[Screenshot grounding data]
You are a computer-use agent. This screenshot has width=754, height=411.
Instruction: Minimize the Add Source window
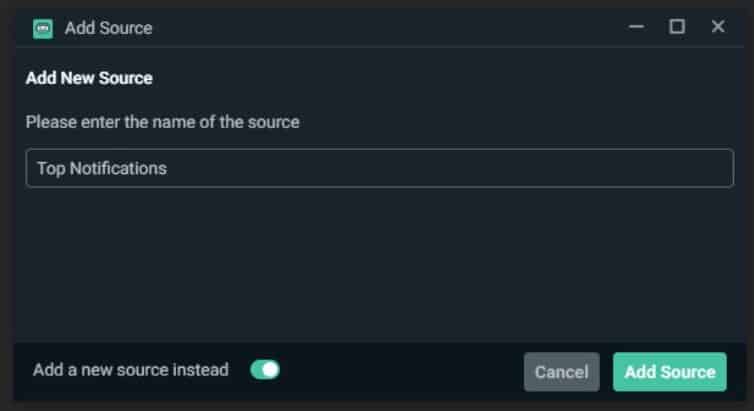(636, 26)
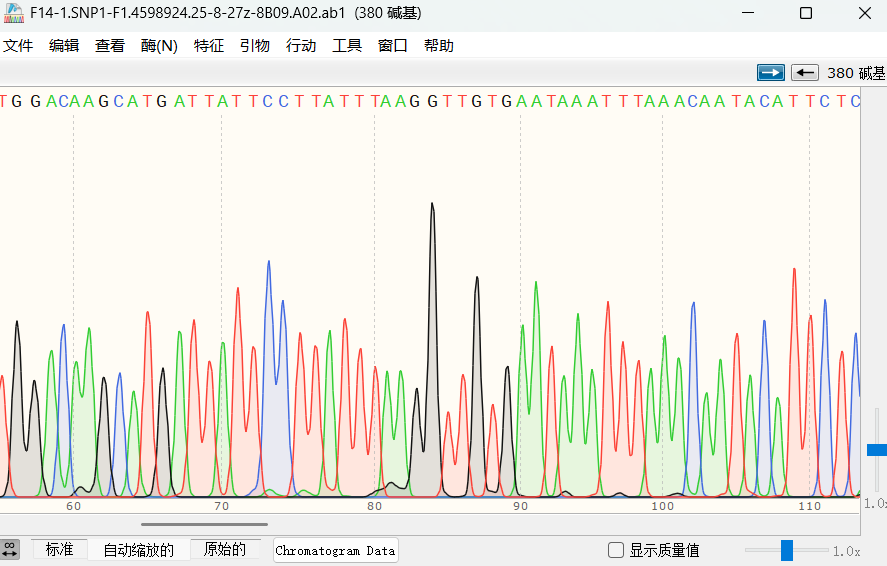887x566 pixels.
Task: Select the 原始的 view mode
Action: (225, 549)
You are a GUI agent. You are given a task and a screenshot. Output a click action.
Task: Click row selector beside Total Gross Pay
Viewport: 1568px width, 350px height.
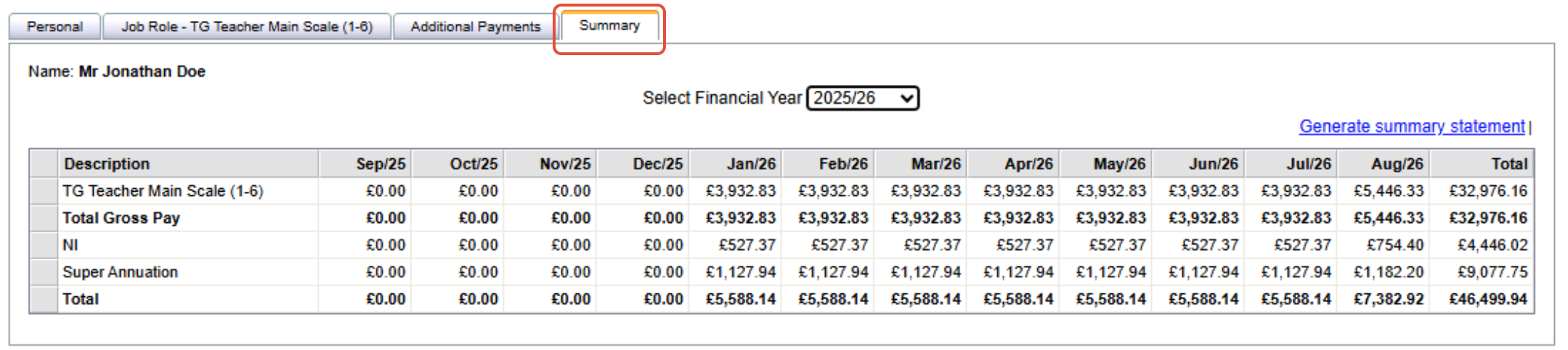pos(44,218)
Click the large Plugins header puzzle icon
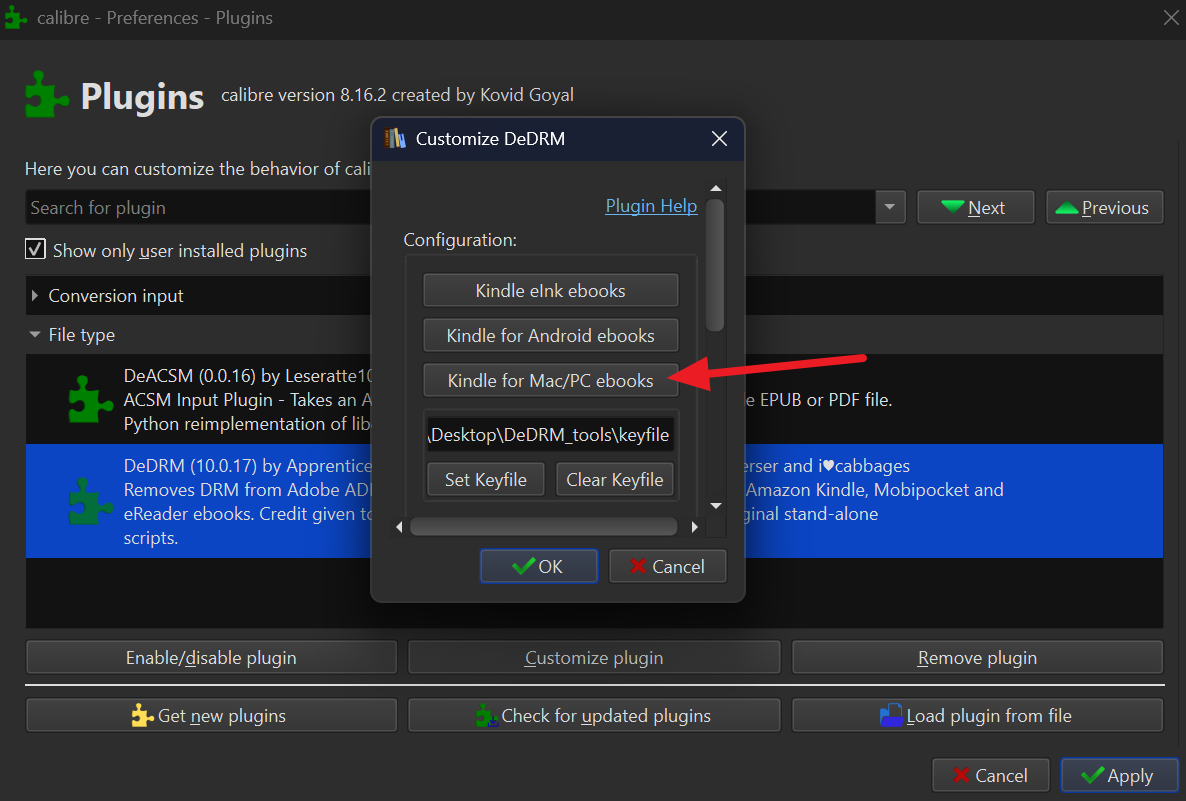Screen dimensions: 1186x801 click(x=47, y=97)
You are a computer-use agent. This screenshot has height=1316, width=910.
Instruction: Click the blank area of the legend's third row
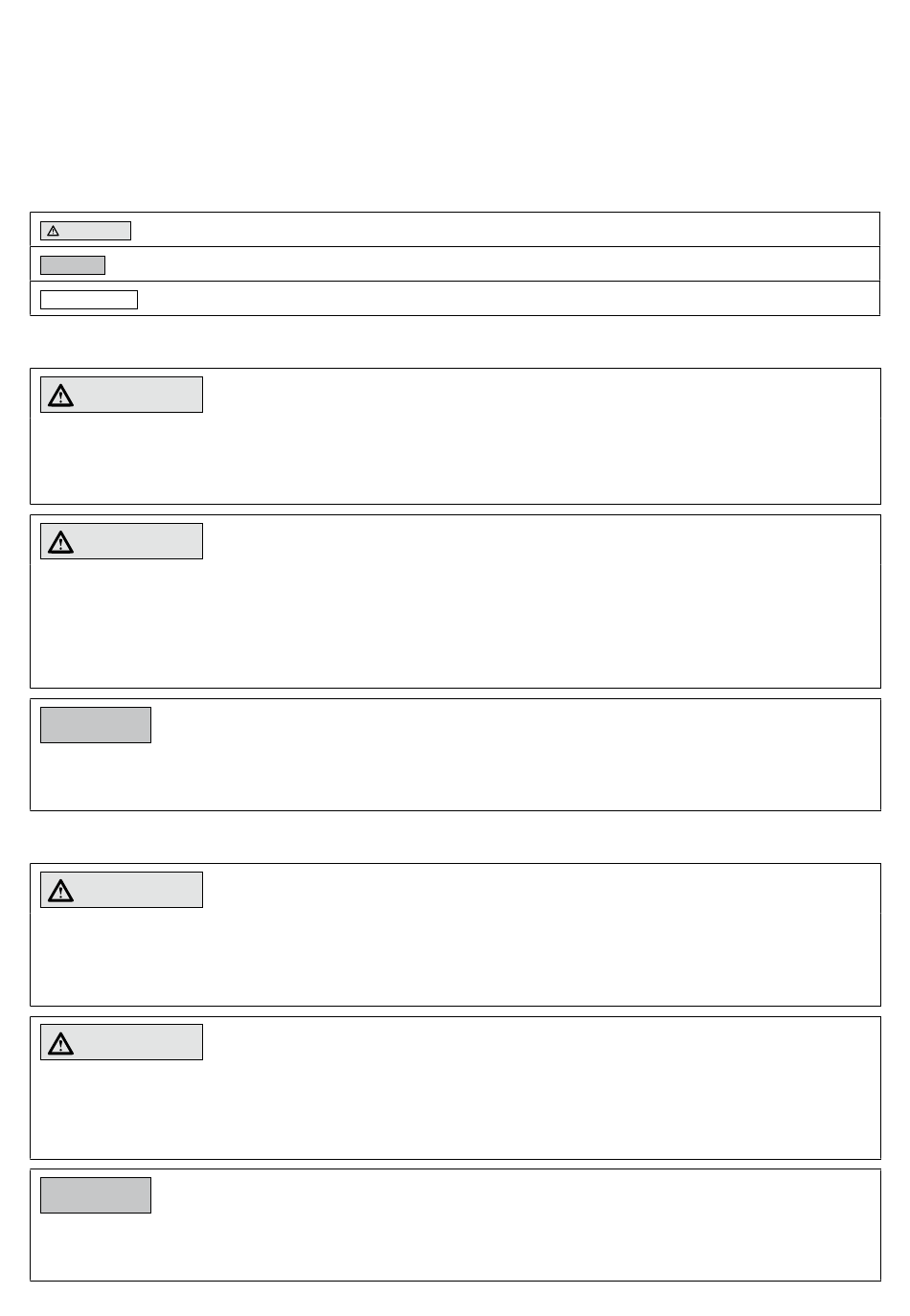pos(508,300)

◆ **WHAT YOU HAVE TO DO**
In the records above, find each line holding "This" and copy it.

◆ **YOUR RESPONSE**
You are a computer-use agent. This screenshot has width=754, height=411.
You are a computer-use agent. This screenshot has height=1316, width=910.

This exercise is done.